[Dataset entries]
* * *

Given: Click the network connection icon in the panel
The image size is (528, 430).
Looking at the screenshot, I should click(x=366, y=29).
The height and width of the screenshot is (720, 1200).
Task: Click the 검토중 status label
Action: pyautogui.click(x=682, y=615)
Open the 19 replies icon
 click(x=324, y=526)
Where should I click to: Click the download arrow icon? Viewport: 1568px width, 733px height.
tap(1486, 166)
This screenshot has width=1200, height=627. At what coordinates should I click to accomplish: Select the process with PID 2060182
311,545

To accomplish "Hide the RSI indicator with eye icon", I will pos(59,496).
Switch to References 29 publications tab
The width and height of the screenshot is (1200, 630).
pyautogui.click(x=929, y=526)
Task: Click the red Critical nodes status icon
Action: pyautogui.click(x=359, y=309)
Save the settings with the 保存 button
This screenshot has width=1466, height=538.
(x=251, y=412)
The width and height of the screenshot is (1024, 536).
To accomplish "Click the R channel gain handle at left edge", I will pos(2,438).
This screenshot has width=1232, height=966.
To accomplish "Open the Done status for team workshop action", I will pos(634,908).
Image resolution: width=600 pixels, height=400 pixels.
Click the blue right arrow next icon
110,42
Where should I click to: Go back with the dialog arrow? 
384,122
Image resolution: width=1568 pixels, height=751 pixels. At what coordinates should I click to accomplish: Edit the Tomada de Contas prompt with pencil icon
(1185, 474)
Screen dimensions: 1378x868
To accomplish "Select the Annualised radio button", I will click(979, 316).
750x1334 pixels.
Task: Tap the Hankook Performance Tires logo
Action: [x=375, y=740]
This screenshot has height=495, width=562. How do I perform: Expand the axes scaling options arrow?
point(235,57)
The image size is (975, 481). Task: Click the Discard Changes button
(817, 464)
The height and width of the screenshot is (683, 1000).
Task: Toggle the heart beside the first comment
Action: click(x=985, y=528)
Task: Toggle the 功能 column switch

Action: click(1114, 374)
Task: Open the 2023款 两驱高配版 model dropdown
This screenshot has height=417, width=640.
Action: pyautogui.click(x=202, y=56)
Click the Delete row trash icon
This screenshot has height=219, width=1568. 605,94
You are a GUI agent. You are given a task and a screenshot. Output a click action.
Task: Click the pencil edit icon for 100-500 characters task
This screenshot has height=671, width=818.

* * *

The records given above are to be repeated in full, exactly.

Given: Click the network connection icon in the panel
The image size is (528, 430).
Looking at the screenshot, I should click(x=366, y=29).
The height and width of the screenshot is (720, 1200).
Task: Click the 검토중 status label
Action: pyautogui.click(x=682, y=615)
Open the 19 replies icon
 click(x=324, y=526)
Where should I click to: Click the download arrow icon? Viewport: 1568px width, 733px height.
tap(1486, 166)
This screenshot has width=1200, height=627. At what coordinates should I click to accomplish: Select the process with PID 2060182
311,545

To accomplish "Hide the RSI indicator with eye icon", I will pos(59,496).
Switch to References 29 publications tab
The width and height of the screenshot is (1200, 630).
pyautogui.click(x=929, y=526)
Task: Click the red Critical nodes status icon
Action: pyautogui.click(x=359, y=309)
Save the settings with the 保存 button
This screenshot has width=1466, height=538.
(x=251, y=412)
The width and height of the screenshot is (1024, 536).
To accomplish "Click the R channel gain handle at left edge", I will pos(2,438).
This screenshot has width=1232, height=966.
To accomplish "Open the Done status for team workshop action", I will pos(634,908).
Image resolution: width=600 pixels, height=400 pixels.
Click the blue right arrow next icon
110,42
Where should I click to: Go back with the dialog arrow? 
384,122
Image resolution: width=1568 pixels, height=751 pixels. At what coordinates should I click to accomplish: Edit the Tomada de Contas prompt with pencil icon
(1185, 474)
Screen dimensions: 1378x868
To accomplish "Select the Annualised radio button", I will click(979, 316).
750x1334 pixels.
Task: Tap the Hankook Performance Tires logo
Action: [x=375, y=740]
This screenshot has height=495, width=562. How do I perform: Expand the axes scaling options arrow?
point(235,57)
The image size is (975, 481). Task: Click the Discard Changes button
(817, 464)
The height and width of the screenshot is (683, 1000).
Task: Toggle the heart beside the first comment
Action: click(x=985, y=528)
Task: Toggle the 功能 column switch

Action: click(1114, 374)
Task: Open the 2023款 两驱高配版 model dropdown
This screenshot has height=417, width=640.
Action: pyautogui.click(x=202, y=56)
Click the Delete row trash icon
This screenshot has height=219, width=1568. 605,94
You are a GUI agent. You are given a task and a screenshot. Output a click action.
Task: Click the pencil edit icon for 100-500 characters task
This screenshot has height=671, width=818.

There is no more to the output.